Die Familien der Kriegsopfer sähen es als eine "schwere Ungerechtigkeit an", falls der zu lebenslanger Haft verurteilte Kriegsverbrecher der weiteren Haft unter internationaler Aufsicht entgehen würde, schrieben die Vertreter von fünf Opferverbänden in einem am Samstag veröffentlichten Brief.

Gerichtet war er an die Präsidentin des Internationalen Mechanismus für Strafgerichtshöfe (IRMCT), Graciela Gatti Santana.

© AFP/APA

Der frühere bosnisch-serbische Armeechef Mladić war 2011 nach 16 Jahren auf der Flucht in Serbien festgenommen worden. Der Internationale Strafgerichtshof für das ehemalige Jugoslawien (IStGHJ) in Den Haag verurteilte ihn wegen seiner Verantwortung für das Massaker von Srebrenica sowie weiterer Kriegsverbrechen im Bosnien-Krieg zu lebenslanger Haft.

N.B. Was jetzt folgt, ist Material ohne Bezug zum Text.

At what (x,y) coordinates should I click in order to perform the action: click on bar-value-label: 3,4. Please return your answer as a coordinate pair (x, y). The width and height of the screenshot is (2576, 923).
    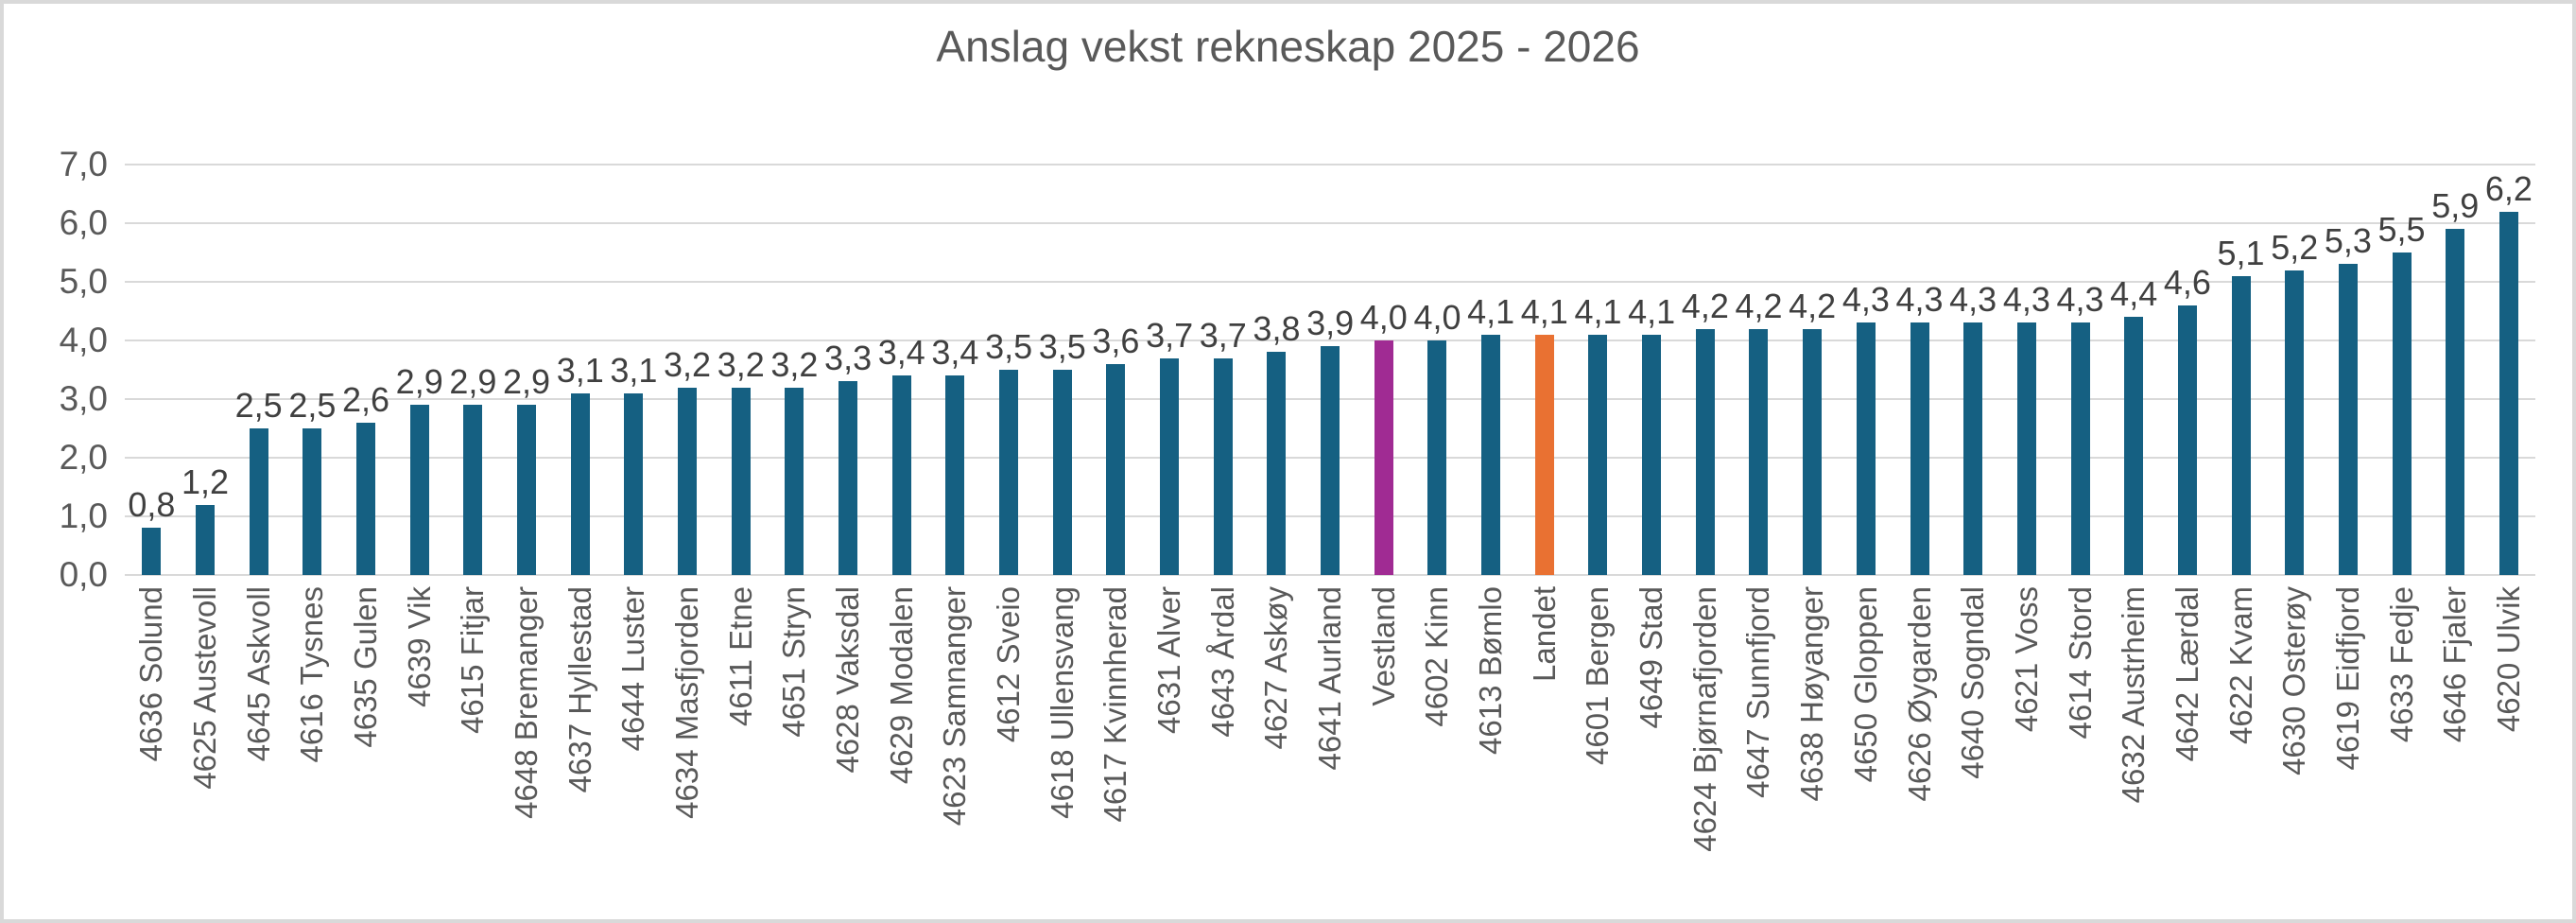
    Looking at the image, I should click on (901, 353).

Mladić in Serbien von manchen als Held verehrt

Trotz seiner Verurteilung wird Mladić von manchen Serben bis heute als Held verehrt. Seine Anwälte versuchten in den vergangenen Jahren mehrfach, eine vorzeitige Haftentlassung aus gesundheitlichen Gründen zu erreichen. Nach Angaben seiner Familie hatte Mladić vor zwei Wochen einen Schlaganfall erlitten und befindet sich in "dramatisch schlechtem" Zustand. Mladićs Anwalt beantragte am Freitag, den 84-Jährigen vorläufig aus der Haft zu entlassen, damit er in Serbien im Krankenhaus behandelt werden könne.

© AFP

Sollte dem Antrag stattgegeben werden, wäre dies eine "weitere Erniedrigung für die Opfer und würde die Glaubwürdigkeit der internationalen Justiz in Frage stellen", erklärten die Opferverbände in ihrem am Samstag veröffentlichten Schreiben. Mladić sei "mit der Unterstützung genau des Staates, in den er verlegt werden soll, jahrelang der Justiz entkommen".

In der bosnischen Stadt Srebrenica hatten serbische Einheiten im Sommer 1995 rund 8000 muslimische Männer und Burschen ermordet. Das Massaker gilt als eines der schlimmsten Kriegsverbrechen in Europa seit dem Zweiten Weltkrieg.